Stored data entries:
<<<<

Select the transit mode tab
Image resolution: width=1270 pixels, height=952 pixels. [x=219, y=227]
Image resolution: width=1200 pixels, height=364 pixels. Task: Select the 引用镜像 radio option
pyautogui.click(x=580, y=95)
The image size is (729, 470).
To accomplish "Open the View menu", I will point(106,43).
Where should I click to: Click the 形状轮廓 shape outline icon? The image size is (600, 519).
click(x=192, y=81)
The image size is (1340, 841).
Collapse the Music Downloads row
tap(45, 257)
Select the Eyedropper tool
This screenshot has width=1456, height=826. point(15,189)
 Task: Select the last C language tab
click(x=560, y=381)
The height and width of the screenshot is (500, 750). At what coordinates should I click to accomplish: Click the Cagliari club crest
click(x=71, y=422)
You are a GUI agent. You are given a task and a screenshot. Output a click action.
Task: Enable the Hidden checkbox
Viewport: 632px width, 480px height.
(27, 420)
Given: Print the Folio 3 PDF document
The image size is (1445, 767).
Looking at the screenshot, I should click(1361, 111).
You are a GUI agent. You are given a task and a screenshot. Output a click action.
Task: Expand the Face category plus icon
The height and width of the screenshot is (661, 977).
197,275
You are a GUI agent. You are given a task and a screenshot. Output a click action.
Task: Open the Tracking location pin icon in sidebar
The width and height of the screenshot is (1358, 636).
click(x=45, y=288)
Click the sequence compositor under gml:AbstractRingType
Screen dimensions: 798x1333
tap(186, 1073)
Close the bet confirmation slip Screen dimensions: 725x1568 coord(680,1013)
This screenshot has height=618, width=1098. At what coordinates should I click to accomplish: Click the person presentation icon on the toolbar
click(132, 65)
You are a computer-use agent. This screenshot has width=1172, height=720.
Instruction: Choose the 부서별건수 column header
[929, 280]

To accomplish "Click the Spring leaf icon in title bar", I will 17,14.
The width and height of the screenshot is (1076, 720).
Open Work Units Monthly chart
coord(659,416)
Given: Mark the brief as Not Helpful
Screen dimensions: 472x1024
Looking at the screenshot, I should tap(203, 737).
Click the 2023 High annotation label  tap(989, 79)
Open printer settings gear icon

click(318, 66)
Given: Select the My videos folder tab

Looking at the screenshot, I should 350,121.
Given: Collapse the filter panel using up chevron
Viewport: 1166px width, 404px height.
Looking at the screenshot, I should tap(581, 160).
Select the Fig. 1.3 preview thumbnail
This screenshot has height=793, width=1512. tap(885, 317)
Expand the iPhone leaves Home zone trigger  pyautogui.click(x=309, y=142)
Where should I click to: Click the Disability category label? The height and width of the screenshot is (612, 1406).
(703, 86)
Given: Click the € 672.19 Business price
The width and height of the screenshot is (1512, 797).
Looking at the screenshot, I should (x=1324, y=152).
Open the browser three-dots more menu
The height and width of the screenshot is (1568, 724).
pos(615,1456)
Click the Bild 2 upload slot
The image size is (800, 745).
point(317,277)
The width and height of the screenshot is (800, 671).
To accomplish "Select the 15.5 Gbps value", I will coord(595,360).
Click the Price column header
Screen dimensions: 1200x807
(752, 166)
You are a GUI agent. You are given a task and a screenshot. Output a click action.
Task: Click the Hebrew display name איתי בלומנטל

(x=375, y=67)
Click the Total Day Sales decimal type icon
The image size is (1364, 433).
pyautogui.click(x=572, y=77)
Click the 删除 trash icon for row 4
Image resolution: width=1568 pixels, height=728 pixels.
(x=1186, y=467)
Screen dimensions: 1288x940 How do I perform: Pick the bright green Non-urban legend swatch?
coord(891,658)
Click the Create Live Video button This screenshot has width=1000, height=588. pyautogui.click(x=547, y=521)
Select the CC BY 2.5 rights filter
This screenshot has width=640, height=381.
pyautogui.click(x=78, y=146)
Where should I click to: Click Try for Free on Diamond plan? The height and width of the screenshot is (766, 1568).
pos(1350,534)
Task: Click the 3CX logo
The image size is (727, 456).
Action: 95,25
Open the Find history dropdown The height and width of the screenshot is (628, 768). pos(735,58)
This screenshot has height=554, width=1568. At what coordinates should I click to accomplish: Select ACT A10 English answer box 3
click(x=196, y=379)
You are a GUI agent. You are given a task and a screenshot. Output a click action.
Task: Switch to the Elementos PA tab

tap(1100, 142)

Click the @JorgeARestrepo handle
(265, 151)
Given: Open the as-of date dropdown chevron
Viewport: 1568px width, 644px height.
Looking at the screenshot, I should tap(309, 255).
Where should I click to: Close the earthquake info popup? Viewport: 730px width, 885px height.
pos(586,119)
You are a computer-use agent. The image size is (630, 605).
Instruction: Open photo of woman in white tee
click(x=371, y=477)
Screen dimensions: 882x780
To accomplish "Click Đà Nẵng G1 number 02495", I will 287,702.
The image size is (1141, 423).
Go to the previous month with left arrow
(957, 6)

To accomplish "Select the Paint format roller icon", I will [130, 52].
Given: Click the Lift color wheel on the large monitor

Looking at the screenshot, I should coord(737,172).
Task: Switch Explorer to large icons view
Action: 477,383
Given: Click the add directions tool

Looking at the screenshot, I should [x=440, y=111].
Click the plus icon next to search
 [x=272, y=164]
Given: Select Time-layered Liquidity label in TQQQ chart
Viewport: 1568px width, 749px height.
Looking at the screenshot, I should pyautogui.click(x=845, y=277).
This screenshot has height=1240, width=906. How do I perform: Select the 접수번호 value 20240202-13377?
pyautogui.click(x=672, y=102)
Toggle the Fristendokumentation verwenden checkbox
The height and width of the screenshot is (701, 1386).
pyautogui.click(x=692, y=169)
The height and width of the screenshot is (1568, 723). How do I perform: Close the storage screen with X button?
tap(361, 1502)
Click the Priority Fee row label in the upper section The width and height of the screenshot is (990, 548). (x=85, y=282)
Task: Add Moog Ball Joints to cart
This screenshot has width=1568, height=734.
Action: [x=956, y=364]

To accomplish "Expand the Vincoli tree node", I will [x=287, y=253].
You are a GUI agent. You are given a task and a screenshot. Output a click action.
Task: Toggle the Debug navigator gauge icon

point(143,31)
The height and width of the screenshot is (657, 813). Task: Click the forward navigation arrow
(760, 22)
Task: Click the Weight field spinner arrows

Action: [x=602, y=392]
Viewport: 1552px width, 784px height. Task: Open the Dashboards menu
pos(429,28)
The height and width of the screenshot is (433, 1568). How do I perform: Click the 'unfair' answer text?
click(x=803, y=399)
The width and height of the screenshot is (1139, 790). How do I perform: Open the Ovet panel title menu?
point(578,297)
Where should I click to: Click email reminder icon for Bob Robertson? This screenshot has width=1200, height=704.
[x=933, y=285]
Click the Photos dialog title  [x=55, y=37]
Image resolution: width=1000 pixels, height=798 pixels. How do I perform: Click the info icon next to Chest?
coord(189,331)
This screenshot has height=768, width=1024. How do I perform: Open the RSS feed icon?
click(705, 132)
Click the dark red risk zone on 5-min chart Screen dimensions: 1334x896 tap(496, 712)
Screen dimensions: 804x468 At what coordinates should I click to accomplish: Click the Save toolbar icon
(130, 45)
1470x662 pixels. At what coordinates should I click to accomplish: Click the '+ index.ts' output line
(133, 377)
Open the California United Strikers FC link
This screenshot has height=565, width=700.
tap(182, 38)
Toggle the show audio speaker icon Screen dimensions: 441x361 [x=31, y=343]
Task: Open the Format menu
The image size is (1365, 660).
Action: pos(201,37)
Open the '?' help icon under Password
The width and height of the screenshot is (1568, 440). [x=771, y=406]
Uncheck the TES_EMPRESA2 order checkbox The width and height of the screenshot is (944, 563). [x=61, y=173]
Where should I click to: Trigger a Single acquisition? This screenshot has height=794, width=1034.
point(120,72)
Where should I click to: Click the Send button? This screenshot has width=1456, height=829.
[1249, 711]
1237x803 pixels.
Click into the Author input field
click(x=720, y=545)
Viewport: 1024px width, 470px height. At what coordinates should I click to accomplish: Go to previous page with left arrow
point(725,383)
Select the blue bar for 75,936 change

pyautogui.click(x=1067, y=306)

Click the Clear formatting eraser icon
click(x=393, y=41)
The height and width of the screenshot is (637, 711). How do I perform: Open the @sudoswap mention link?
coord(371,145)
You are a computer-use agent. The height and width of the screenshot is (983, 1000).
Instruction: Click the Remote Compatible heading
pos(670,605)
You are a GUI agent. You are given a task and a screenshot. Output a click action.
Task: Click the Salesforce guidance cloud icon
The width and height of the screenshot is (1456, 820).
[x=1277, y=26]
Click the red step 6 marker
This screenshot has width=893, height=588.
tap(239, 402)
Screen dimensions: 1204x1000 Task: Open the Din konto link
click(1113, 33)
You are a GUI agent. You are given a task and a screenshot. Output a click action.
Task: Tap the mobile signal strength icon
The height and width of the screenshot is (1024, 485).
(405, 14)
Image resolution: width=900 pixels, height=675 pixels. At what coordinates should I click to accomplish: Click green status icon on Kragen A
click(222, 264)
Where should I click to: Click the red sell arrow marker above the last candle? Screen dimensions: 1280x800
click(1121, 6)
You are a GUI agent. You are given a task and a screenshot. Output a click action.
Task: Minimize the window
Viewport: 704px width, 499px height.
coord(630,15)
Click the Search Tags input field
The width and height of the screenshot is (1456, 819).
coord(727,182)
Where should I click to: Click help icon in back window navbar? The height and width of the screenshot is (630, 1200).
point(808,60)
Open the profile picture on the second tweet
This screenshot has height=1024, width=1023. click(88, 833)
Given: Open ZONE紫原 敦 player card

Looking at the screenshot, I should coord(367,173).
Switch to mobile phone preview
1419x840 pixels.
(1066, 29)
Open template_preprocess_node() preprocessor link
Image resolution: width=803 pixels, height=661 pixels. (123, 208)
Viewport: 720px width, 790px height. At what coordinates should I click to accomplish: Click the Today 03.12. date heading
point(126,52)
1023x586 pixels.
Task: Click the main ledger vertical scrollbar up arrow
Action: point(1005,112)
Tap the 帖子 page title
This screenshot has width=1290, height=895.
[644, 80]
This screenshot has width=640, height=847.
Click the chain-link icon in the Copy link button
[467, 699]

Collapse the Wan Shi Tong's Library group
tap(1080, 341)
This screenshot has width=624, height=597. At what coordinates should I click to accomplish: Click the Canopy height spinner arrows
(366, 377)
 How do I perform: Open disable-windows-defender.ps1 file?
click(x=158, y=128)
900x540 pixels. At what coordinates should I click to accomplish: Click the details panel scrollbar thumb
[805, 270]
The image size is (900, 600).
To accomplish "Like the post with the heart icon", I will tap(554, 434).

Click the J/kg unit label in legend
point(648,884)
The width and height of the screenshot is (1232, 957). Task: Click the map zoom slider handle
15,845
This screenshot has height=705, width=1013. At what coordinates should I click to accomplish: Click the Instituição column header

>>>>

## EXERCISE
Starting at the first line of the data above, retype each line exactly until you reach the line containing "Given: Print the Folio 3 PDF document", and include that line too.

## EXERCISE SOLUTION
Select the transit mode tab
Image resolution: width=1270 pixels, height=952 pixels. [x=219, y=227]
Image resolution: width=1200 pixels, height=364 pixels. Task: Select the 引用镜像 radio option
pyautogui.click(x=580, y=95)
The image size is (729, 470).
To accomplish "Open the View menu", I will point(106,43).
Where should I click to: Click the 形状轮廓 shape outline icon? The image size is (600, 519).
click(x=192, y=81)
The image size is (1340, 841).
Collapse the Music Downloads row
tap(45, 257)
Select the Eyedropper tool
This screenshot has width=1456, height=826. point(15,189)
 Task: Select the last C language tab
click(x=560, y=381)
The height and width of the screenshot is (500, 750). At what coordinates should I click to accomplish: Click the Cagliari club crest
click(x=71, y=422)
You are a GUI agent. You are given a task and a screenshot. Output a click action.
Task: Enable the Hidden checkbox
Viewport: 632px width, 480px height.
(27, 420)
Given: Print the Folio 3 PDF document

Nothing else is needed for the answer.